▶ Problem statement
All lines of the material that contain "computer" must be copied out.

────

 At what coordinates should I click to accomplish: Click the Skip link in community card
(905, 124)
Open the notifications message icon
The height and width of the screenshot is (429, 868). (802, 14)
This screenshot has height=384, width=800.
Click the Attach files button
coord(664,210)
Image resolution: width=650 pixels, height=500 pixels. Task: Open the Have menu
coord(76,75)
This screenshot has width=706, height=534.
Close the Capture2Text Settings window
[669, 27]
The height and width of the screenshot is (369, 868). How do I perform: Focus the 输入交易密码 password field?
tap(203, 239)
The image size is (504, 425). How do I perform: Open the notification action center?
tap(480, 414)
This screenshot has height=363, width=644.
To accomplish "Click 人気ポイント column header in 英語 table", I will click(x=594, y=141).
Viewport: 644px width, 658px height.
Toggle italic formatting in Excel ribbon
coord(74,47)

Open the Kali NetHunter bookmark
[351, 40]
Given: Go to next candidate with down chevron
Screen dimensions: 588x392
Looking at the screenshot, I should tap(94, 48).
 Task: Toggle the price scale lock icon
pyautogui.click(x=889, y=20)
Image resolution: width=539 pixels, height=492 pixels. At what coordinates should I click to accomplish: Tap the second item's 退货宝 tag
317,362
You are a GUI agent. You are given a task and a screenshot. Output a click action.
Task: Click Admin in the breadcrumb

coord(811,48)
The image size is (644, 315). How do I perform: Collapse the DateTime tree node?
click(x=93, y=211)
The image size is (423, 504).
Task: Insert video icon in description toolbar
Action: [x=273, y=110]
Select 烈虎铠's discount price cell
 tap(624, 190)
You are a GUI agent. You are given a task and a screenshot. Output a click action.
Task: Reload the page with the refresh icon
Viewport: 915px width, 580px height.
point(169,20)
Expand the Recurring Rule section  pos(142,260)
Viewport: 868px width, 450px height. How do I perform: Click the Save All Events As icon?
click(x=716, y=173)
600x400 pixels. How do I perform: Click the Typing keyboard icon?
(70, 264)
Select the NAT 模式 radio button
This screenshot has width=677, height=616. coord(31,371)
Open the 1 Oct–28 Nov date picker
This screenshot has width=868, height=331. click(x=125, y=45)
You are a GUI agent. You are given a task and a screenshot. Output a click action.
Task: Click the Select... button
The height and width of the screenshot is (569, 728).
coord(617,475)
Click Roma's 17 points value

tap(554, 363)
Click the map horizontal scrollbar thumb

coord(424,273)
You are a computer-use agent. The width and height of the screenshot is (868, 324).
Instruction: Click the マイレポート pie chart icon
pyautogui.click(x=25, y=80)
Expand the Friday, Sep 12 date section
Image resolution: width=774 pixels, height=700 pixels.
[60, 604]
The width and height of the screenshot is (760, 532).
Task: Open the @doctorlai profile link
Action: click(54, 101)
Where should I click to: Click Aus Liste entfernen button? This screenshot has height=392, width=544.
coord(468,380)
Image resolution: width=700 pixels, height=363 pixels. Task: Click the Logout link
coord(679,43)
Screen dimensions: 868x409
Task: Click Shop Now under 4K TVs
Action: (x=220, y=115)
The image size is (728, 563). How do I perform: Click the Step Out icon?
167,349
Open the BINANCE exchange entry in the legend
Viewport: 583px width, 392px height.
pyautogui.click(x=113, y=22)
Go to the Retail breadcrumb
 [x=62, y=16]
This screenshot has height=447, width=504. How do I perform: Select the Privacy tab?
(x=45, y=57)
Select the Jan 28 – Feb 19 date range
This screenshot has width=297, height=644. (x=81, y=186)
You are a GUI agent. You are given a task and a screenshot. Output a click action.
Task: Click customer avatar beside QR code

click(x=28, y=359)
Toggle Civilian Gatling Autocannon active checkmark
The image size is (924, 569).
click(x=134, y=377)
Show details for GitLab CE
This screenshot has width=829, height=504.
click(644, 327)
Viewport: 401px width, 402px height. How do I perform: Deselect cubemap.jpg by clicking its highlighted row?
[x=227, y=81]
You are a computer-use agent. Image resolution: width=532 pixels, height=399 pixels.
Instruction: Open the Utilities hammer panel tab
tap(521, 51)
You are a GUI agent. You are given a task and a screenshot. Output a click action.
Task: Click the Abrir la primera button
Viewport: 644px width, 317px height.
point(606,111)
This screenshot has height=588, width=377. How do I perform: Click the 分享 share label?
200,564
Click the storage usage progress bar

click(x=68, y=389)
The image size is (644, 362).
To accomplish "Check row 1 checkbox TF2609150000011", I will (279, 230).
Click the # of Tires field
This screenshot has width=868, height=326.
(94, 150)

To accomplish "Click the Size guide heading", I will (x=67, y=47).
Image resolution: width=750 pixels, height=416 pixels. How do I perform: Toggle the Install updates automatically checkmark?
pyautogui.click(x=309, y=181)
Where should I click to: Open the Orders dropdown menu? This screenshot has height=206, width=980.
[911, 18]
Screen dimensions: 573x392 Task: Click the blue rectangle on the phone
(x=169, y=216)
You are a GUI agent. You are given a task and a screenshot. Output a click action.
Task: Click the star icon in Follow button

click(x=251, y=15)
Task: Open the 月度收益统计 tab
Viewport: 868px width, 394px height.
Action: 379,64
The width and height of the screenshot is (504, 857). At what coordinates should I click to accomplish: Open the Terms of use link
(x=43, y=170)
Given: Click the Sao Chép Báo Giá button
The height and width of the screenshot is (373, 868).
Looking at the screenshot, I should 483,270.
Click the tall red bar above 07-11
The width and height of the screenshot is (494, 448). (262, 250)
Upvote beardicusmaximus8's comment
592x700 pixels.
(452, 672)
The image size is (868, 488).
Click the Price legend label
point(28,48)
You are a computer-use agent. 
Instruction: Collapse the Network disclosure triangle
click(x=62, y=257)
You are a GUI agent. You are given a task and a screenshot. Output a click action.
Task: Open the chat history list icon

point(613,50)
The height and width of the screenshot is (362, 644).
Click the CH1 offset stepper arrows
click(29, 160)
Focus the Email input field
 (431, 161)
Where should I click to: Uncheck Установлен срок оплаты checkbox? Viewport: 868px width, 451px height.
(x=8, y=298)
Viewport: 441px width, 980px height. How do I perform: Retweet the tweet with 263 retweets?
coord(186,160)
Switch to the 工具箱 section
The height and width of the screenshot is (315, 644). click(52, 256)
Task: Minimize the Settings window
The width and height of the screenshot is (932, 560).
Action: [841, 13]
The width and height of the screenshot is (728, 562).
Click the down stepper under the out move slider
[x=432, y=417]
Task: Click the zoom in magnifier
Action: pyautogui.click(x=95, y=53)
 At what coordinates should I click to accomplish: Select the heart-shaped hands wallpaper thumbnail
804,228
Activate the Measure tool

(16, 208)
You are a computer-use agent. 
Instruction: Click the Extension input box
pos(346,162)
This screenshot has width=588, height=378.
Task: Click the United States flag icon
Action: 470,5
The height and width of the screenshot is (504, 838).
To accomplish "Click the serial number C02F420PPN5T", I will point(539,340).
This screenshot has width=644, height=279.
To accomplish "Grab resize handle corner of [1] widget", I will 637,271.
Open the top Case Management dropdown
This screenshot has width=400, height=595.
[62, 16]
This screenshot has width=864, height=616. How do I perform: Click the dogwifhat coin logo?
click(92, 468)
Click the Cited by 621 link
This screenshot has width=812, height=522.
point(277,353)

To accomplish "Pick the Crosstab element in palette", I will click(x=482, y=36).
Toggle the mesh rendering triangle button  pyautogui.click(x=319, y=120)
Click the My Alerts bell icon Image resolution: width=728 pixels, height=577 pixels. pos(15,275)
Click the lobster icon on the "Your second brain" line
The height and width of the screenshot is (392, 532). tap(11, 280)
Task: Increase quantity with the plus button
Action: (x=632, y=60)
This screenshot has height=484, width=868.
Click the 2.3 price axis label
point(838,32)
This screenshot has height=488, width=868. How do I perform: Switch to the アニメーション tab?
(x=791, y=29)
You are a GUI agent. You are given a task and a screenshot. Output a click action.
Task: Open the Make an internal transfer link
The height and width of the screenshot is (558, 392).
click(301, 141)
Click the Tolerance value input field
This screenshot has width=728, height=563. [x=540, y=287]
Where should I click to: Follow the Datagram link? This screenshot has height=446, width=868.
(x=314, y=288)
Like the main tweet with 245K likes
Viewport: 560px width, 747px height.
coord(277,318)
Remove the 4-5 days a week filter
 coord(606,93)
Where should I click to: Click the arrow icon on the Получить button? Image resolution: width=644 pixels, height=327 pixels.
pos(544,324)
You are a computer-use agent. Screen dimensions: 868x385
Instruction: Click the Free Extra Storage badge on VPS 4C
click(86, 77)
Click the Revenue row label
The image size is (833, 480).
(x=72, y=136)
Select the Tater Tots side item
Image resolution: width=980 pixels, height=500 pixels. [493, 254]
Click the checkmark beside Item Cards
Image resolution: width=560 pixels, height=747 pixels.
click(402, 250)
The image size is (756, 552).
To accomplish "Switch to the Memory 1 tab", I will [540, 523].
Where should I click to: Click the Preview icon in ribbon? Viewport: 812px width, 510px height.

────

▶ Task output
You are a computer-use agent. The width and height of the screenshot is (868, 324).
You are a computer-use agent. Image resolution: width=532 pixels, height=399 pixels.
You are a computer-use agent. 
You are a computer-use agent. 
You are a computer-use agent. Screen dimensions: 868x385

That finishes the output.